More than a year after the food truck controversy in Waynesville prompted Sylva to review its own regulations, a proposed food truck ordinance is on its way to a public hearing and vote at the July 13 town commissioner meeting.

“It gives us a place to start,” Boyd Sossamon, chairman of the Sylva Planning Board, said of the ordinance. “As they go on this could be adjusted later if needed. It gives a base so there are some controls there.”

Currently, Sylva has nothing on the books that’s specific to food trucks. Instead, it regulates the growing number of trucks and carts under its general business ordinance, requiring that they adhere to the same setback and parking space regulations as brick-and-mortar businesses.

There hasn’t been a problem with that system, but the town wanted to prevent encountering the sort of controversy in which Waynesville found itself last year. Mad Anthony’s Bottle Shop and Beer Garden, which has since closed to change locations, served food from a trailer parked permanently on the lawn adjacent to the building, leading the Waynesville Planning Board to revise its rules with the stated intent of protecting brick-and-mortar restaurants and town aesthetics — but Mad Anthony’s felt the impending changes took aim at its very livelihood.

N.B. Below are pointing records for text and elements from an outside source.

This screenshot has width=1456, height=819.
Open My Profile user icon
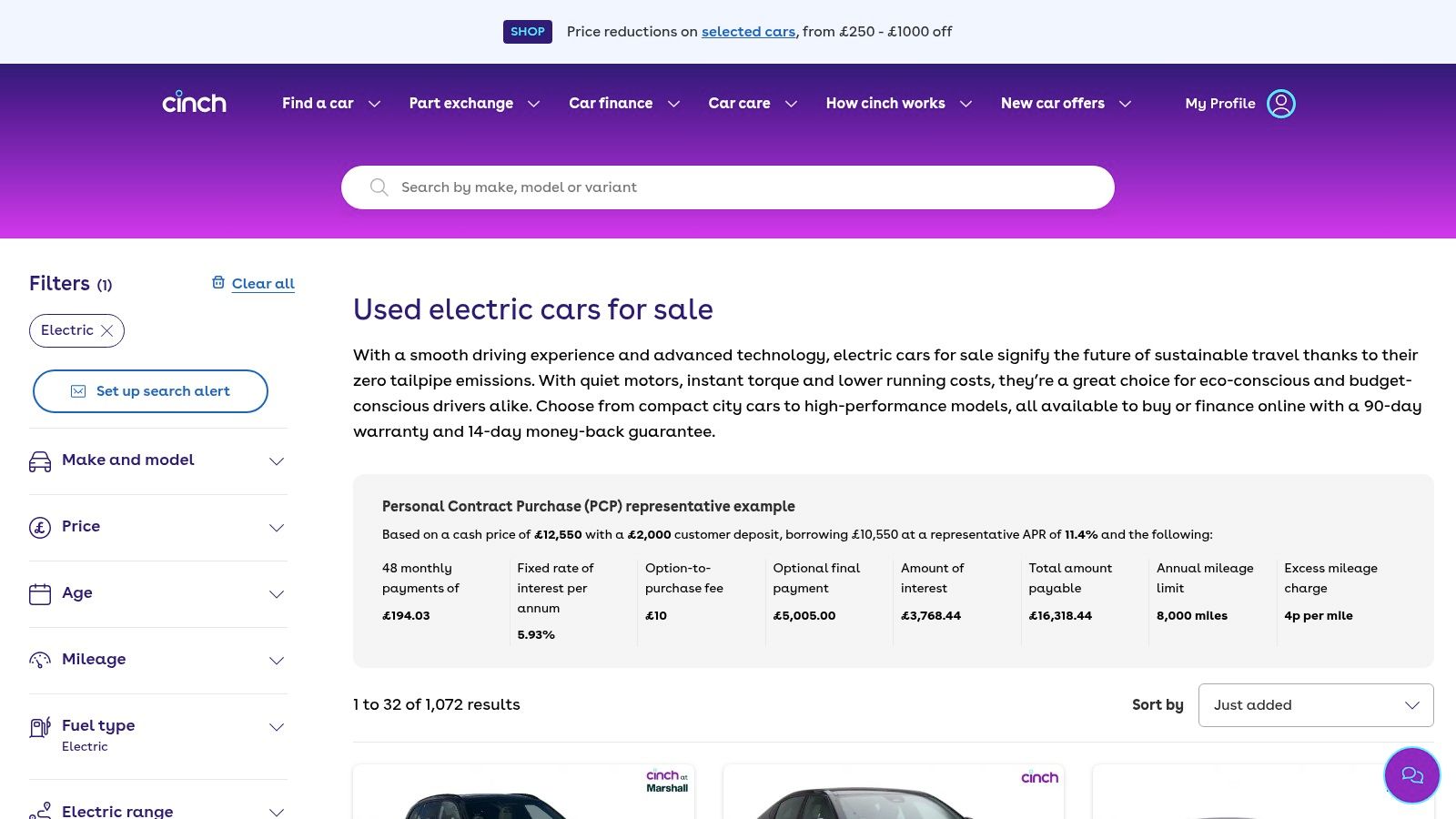point(1280,104)
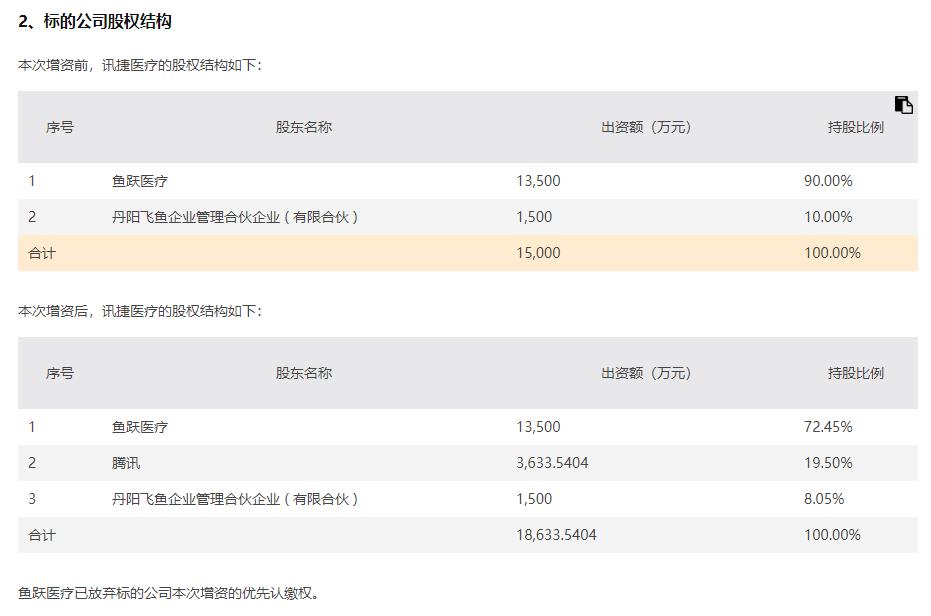The image size is (931, 616).
Task: Click 合计 in the 18,633.5404 total row
Action: click(x=42, y=535)
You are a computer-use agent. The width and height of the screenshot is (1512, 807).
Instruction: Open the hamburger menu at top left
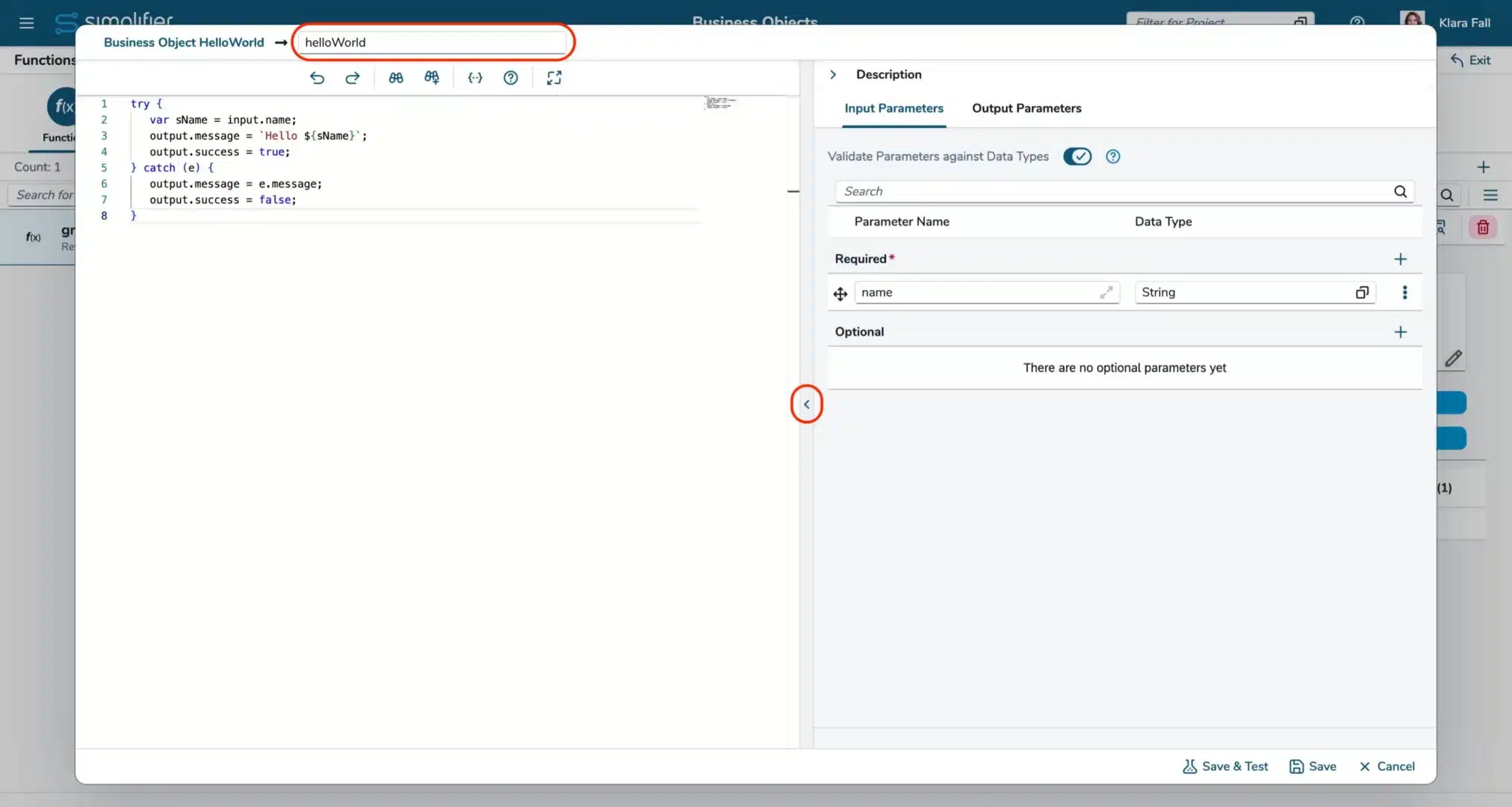pos(27,22)
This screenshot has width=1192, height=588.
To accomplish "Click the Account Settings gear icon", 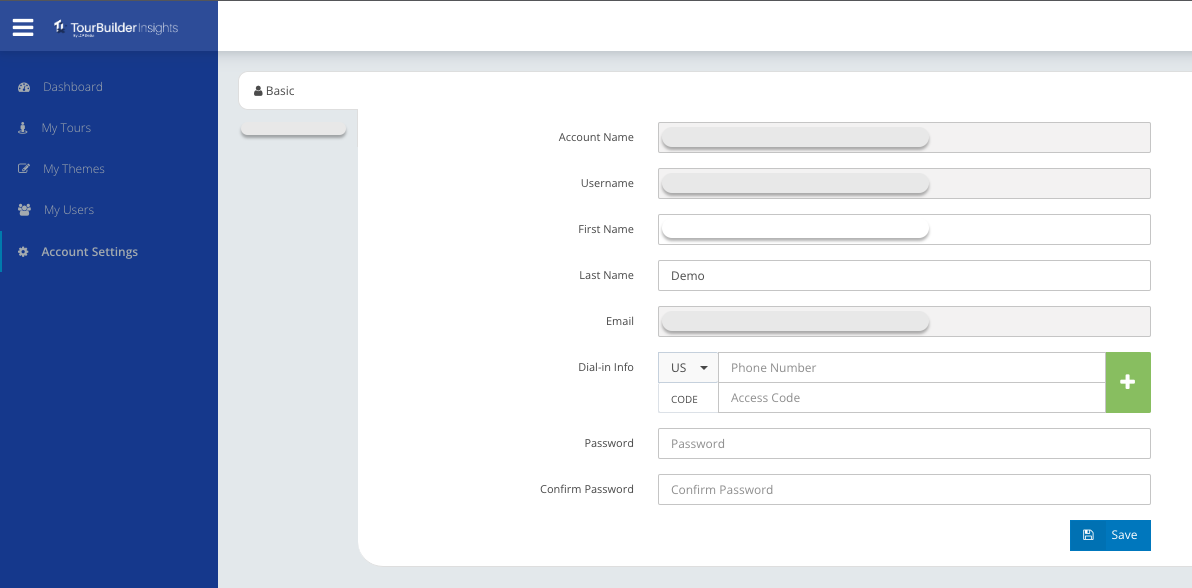I will tap(23, 251).
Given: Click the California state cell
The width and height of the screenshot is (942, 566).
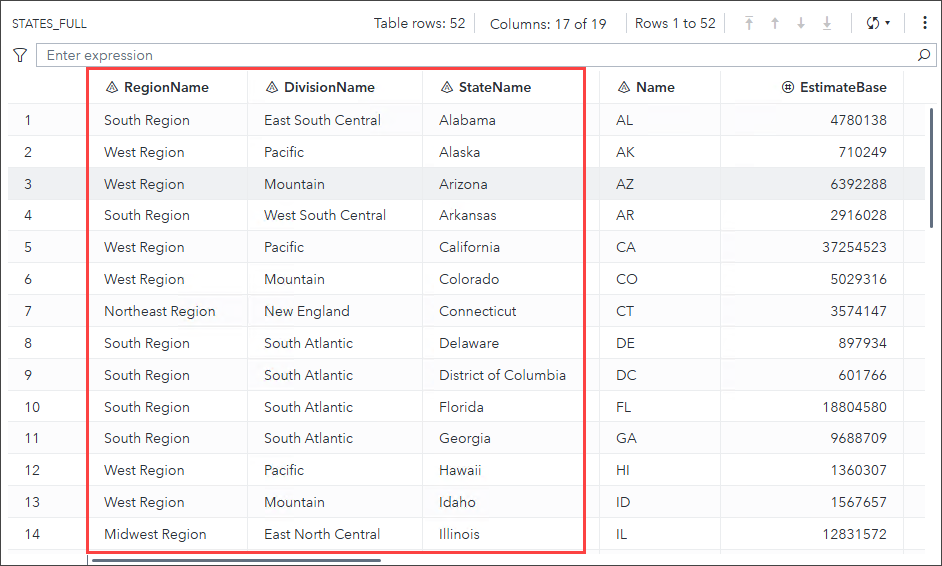Looking at the screenshot, I should pos(469,247).
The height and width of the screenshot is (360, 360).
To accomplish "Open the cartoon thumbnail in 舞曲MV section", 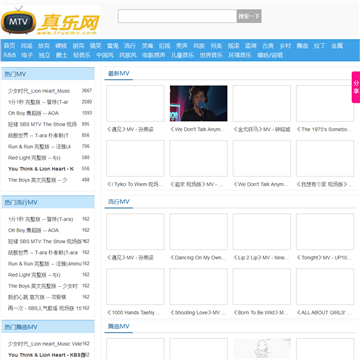I will [262, 349].
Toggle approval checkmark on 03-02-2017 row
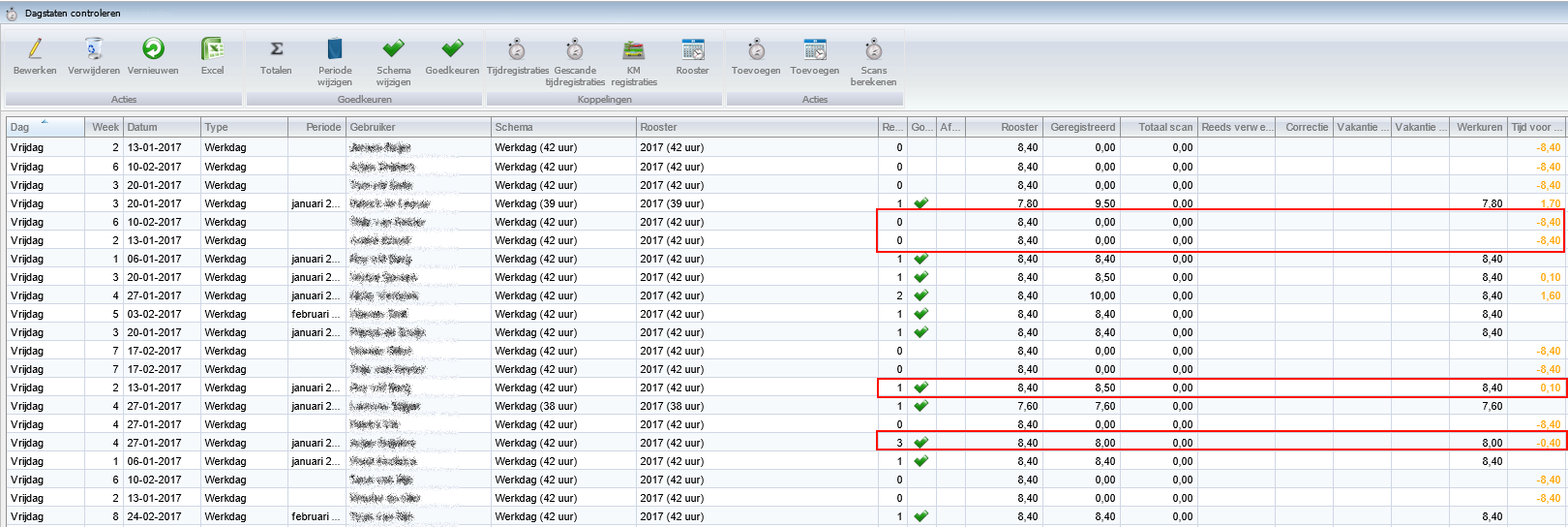The height and width of the screenshot is (527, 1568). pyautogui.click(x=921, y=314)
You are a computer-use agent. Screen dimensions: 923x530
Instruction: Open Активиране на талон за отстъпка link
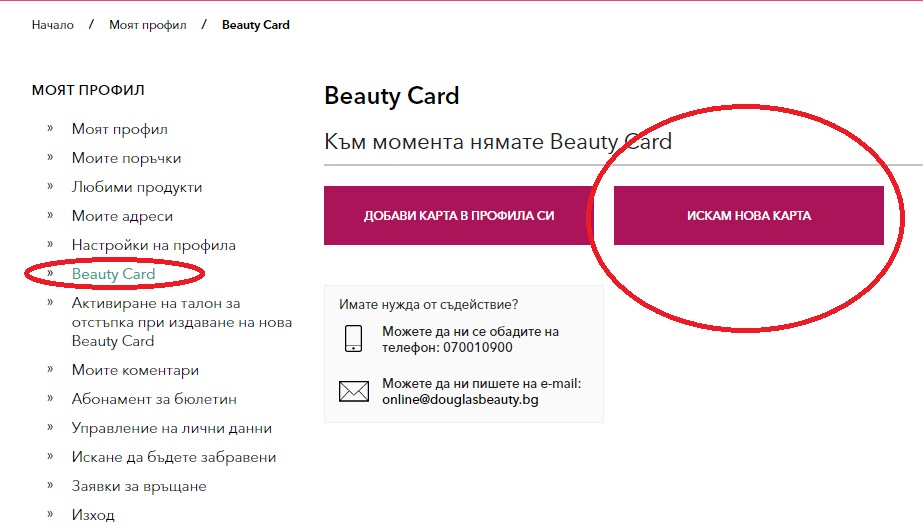pyautogui.click(x=182, y=322)
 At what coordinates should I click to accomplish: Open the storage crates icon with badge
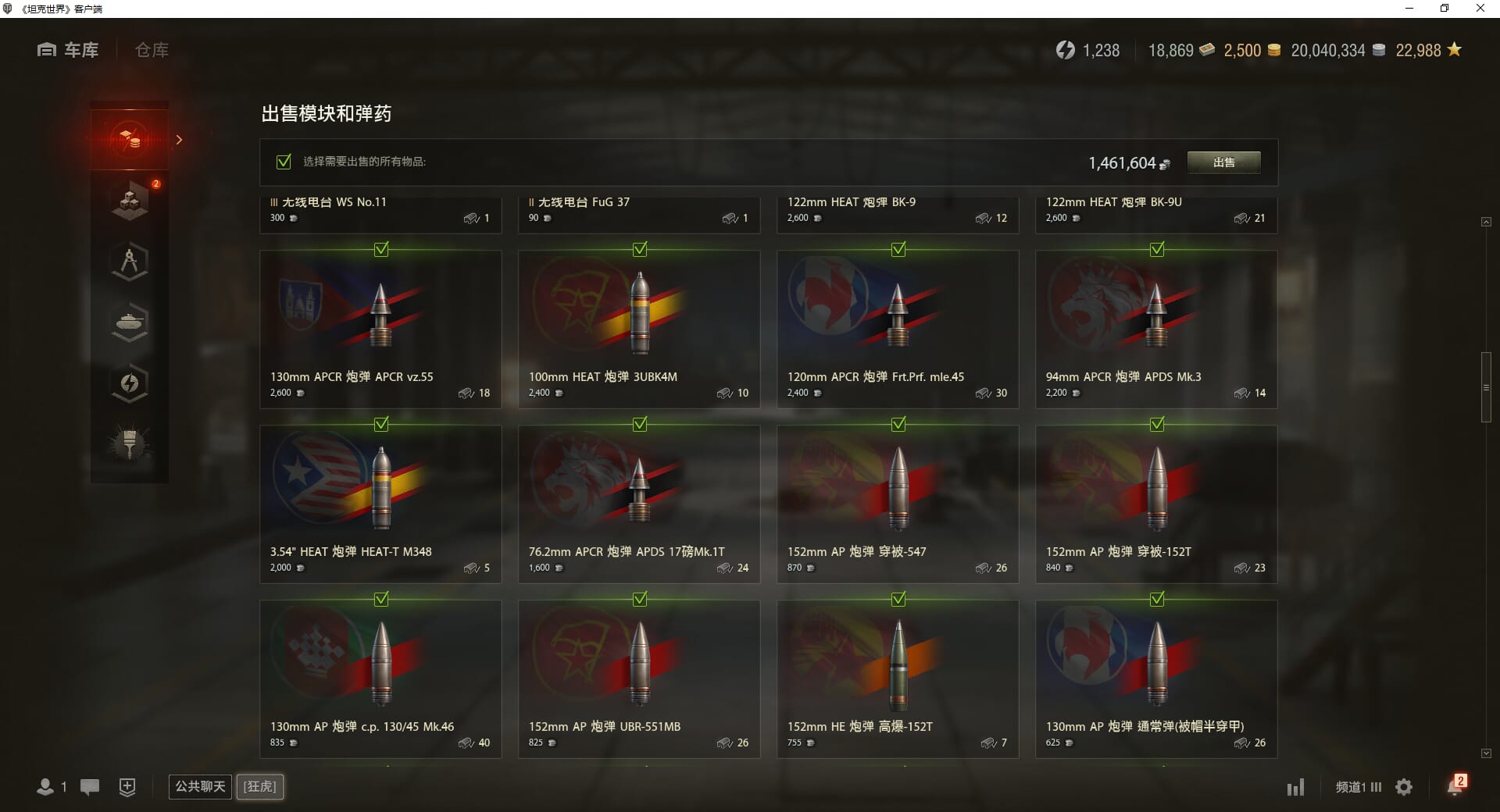[130, 201]
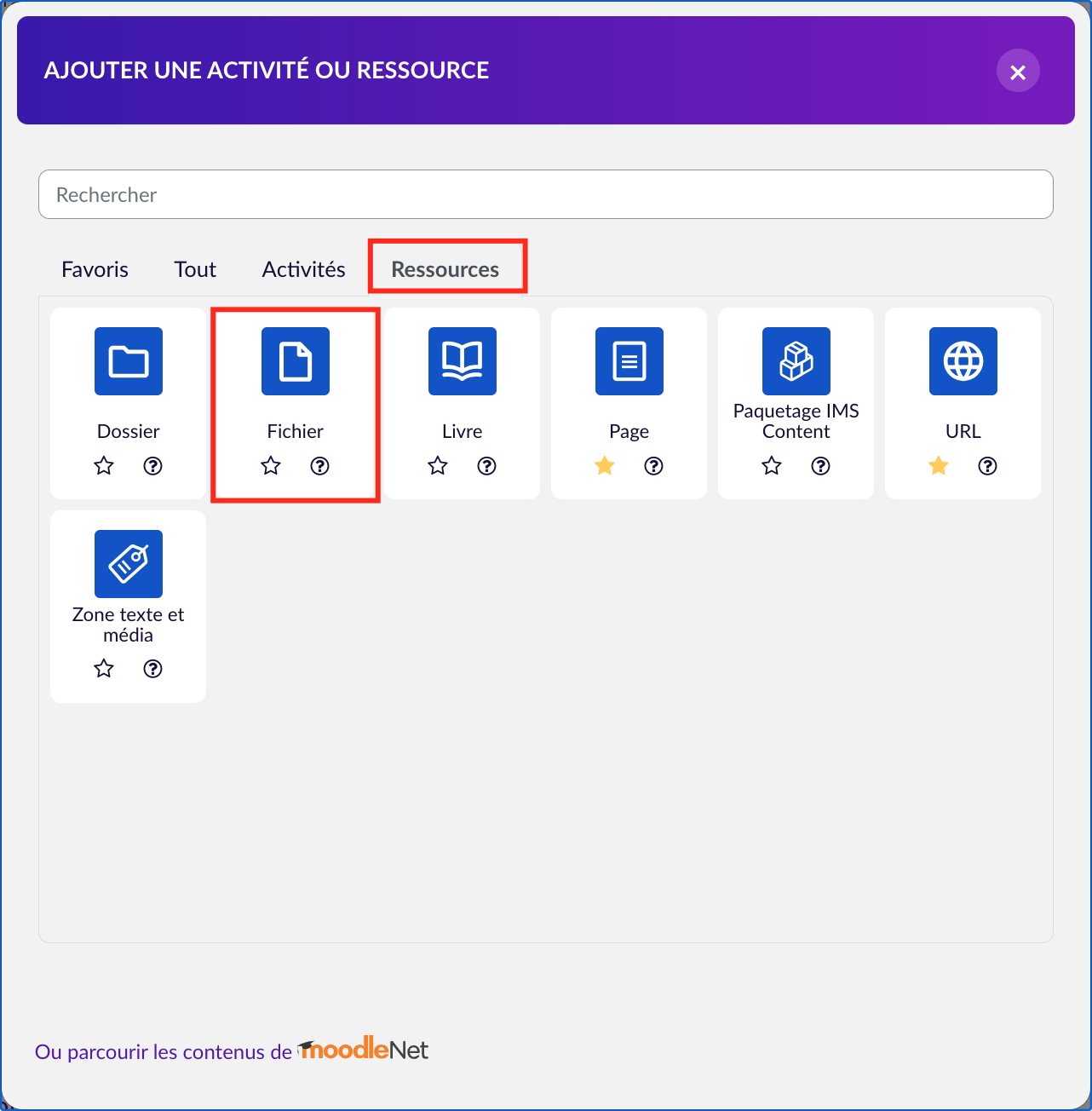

Sylva’s proposed ordinance would require food truck owners to get a permit every six months. A $45 zoning permit would also be required to ensure commercial activity is permissible in the location they plan to use, as well as a special permit for vendors who want to sell food at town events.

The ordinance also addresses health concerns, requiring approval from the Jackson County Health Department before any food is sold and requiring the health permit and inspection rating to be “visibly displayed.” All trash and grease spills would be cleaned up daily.

Safety concerns figure prominently in the ordinance as well.

“For instance they need to make sure where they’re parked there’s public safety with people accessing the food trucks, so they’re not parked where they might get run over by a car,” Sossamon said. “Basic concerns is really what we’re shooting for.”

All food trucks must be at least 15 feet away from fire hydrants and not parked on a public street, parking space or sidewalk, according to the proposed ordinance. However, vendors can park on public property if the town board gives permission. If parked on private property, the ordinance says, the owner must provide written consent.

Other stipulations in the proposed ordinance include a requirement for food truck owners to carry liability insurance.

The proposed ordinance contains many similarities to the one Waynesville adopted in June 2016 — vendors must get written permission to park on private property, display their Health Department permit and have no more than one external sign with their business.

However, there are differences as well. Waynesville’s food truck permits are good for only three months, compared to the six-month permits proposed in Sylva’s ordinance. Waynesville’s ordinance also requires food trucks to park at least 50 feet from an existing restaurant and to have an agreement with property owners or sponsoring businesses that allows food truck employees to use their restrooms.


Be heard

A public hearing on Sylva’s proposed food truck ordinance is scheduled for 5:30 p.m. Thursday, July 13, at the Sylva Municipal Hall on 83 Allen Street.